A bit more than six months have passed since SVT revealed that Malmö will be the host city for the Eurovision Song Contest 2024, on July 7.
There will be televised semi-finals on 7 and 9 May. On Saturday 11 May, the final will be broadcast all over the world from Malmö Arena.
This week, Malmö‘s top politicians hammered out how Malmö‘s taxpayers’ money should be used around the giant event. The Chair of the Municipal Executive Board Katrin Stjernfeldt Jammeh said on the matter:
“A completely unanimous municipal executive board supported the distribution. Much of the work will be done out in the committees and therefore we set aside money there.”
Already last autumn, in last year’s budget, agreements were signed for around SEK 10 million – including with Malmö Arena, Malmömässan and Malmö Live.
The rest of the money that is supposed to be used for the music festival was invested by the municipal board this week:
- The Technical Committee will receive SEK 6.6 million for the work on Eurovision Park and Eurovillage at Folkets Park.
- The Culture Committee will receive SEK 1.8 million for its work on programmes and communication.
- The Recreation Committee will receive SEK 3.3 million for the work with 600 unpaid volunteers and for city decoration, such as flags and banners that will fill Malmö.
- The Municipal Executive Board is also allocating SEK 6.3 million to a wide range of general extra costs linked to the giant event.
Despite galloping inflation, this year’s Eurovision Song Contest will not be more expensive for Malmö‘s taxpayers than the contests ten years ago says the city of Malmö‘s project manager Karin Karlsson:
“More people are contributing content than they did ten years ago.
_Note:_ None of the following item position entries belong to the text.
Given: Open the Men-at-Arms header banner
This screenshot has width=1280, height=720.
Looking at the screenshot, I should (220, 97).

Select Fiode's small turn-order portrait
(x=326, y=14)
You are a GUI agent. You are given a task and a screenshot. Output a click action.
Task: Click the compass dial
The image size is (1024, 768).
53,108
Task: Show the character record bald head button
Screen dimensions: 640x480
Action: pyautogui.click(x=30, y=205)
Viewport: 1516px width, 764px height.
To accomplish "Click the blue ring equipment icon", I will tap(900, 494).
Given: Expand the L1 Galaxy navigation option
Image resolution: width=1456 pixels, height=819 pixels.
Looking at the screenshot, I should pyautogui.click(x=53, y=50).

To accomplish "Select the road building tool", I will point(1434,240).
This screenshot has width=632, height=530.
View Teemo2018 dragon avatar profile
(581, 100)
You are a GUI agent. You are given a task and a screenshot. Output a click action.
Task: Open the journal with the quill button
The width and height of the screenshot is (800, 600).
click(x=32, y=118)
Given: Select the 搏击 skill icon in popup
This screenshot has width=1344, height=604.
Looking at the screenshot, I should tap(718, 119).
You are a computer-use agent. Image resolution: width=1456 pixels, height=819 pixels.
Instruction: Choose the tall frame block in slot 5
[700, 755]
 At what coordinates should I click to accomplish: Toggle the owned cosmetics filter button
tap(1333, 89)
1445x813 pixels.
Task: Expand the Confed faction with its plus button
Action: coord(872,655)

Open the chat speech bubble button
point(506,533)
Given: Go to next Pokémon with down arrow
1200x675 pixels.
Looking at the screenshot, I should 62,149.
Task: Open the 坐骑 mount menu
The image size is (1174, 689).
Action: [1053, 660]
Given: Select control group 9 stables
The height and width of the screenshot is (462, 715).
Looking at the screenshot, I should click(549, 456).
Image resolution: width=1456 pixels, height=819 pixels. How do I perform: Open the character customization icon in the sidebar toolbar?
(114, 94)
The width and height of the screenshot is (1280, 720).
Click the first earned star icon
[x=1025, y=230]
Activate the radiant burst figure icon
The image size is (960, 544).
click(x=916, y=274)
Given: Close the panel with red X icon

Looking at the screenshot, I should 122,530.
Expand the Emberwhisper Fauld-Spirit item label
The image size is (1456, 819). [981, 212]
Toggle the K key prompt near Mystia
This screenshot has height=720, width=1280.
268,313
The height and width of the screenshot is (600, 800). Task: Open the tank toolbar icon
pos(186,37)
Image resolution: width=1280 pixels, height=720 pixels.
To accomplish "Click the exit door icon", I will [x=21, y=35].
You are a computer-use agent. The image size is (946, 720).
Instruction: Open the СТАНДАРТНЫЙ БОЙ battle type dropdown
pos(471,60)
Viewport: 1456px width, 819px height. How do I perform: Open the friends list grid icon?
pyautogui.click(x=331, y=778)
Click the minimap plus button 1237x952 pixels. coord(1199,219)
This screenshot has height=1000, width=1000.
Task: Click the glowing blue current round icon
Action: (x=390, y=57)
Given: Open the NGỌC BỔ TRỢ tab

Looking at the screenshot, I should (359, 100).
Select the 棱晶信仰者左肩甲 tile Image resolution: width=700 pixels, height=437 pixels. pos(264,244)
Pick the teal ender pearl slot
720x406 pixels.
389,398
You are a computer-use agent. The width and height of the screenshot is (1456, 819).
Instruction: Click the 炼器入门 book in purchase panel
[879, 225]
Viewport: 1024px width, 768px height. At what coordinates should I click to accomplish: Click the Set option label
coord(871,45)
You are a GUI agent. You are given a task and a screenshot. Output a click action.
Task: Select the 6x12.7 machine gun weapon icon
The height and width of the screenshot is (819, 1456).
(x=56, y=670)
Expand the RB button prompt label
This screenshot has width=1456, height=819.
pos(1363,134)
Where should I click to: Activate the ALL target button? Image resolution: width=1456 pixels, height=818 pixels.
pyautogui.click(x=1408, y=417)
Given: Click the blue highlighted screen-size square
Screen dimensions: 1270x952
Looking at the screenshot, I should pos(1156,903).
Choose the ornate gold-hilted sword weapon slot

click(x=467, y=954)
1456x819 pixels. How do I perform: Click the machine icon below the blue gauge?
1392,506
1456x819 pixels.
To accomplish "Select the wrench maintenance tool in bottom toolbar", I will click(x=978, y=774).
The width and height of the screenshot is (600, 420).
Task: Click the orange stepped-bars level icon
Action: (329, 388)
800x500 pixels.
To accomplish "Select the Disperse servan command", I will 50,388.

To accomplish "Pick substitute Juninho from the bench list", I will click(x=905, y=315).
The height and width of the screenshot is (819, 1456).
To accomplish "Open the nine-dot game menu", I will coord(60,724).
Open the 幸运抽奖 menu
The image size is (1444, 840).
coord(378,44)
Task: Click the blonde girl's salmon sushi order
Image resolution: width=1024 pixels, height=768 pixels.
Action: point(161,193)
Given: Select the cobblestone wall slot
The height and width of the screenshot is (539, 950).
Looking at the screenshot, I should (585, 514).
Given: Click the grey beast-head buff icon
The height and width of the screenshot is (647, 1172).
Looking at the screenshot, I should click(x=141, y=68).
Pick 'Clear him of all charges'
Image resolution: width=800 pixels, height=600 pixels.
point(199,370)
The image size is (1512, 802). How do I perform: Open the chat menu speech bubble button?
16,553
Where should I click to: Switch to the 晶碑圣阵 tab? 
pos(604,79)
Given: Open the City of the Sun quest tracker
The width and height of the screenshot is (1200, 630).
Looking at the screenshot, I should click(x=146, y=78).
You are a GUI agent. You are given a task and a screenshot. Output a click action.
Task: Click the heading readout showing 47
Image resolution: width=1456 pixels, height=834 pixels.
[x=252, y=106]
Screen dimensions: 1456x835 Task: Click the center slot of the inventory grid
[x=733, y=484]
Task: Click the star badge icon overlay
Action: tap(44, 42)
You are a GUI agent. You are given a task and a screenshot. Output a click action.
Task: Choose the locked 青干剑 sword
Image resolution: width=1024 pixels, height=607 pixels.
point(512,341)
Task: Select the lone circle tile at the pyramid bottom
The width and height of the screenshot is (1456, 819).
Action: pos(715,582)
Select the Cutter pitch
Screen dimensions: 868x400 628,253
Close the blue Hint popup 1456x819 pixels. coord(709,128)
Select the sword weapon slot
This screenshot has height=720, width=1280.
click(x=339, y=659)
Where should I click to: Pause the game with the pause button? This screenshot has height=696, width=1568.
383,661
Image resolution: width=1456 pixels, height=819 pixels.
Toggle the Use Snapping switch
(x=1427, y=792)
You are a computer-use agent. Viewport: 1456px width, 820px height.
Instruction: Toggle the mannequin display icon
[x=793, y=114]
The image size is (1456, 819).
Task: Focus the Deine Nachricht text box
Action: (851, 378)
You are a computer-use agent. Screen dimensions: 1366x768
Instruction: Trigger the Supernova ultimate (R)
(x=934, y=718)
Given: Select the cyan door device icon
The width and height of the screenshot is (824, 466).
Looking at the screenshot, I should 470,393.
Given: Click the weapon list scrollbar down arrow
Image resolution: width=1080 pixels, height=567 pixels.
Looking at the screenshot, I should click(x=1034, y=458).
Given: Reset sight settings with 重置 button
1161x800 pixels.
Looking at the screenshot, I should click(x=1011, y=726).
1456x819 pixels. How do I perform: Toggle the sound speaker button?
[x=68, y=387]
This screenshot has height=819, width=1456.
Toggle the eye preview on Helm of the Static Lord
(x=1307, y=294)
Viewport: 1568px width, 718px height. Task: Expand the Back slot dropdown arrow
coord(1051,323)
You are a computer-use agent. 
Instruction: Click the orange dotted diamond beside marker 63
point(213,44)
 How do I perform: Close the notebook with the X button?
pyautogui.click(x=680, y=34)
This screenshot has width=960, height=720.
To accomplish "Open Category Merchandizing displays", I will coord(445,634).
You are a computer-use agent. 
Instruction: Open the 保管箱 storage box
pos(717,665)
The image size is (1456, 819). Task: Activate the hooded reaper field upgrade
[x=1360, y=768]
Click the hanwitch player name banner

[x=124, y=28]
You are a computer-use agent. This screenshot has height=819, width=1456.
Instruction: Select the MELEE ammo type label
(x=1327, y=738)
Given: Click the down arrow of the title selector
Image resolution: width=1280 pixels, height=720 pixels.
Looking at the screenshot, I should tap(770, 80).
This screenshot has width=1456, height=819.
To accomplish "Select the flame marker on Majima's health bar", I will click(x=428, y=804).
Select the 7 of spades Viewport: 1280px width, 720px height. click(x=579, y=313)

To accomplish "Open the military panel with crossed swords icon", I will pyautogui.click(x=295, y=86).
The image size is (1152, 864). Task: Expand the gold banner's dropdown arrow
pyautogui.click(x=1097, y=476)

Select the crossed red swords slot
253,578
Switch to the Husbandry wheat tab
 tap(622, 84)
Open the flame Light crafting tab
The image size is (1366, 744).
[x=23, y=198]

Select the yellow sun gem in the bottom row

We are trying to work with the business community in a much more comprehensive way than we did then.”
Already in a couple of weeks, on January 30, Farah Abadi and Pernilla Månsson Colt will lead the draw for places in the two semi-finals. At the same time, the world is under pressure from major international conflicts, such as the wars in Ukraine and Gaza.
Shortly after the announcement that Malmö will be the host of the Eurovision Song Contest, the Swedish Security Service raised the terrorist threat level in Sweden. On 1 November, a total bag ban was introduced at major events. It is still unclear what additional and stricter security measures may be required ahead of the giant competition in Malmö. But politicians know that it could lead to new costs for the city. Karin comments:
“As far as security is concerned, we are waiting for information from the police. This will have consequences for the centre of Malmö as a whole. We are already working preventively by trying to choose places with perimeter protection and places we are used to working with.”
“In the first instance, public transport will be offered.” says the municipal board’s decision document. One can assume that this will be offered to the volunteers and press that are attending to work on the contest. But would that also mean that the artists will also travel by bus or train to the competition arena in Hyllie? Karin Karlsson responds:
“No, that’s where the line is drawn. We have a special responsibility to ensure that they arrive on time. The participants will travel in rented buses or electric cars. It’s Malmö’s advantage that we have such good public transport. It’s also a way to save money. We want the whole event to be used by public transport.”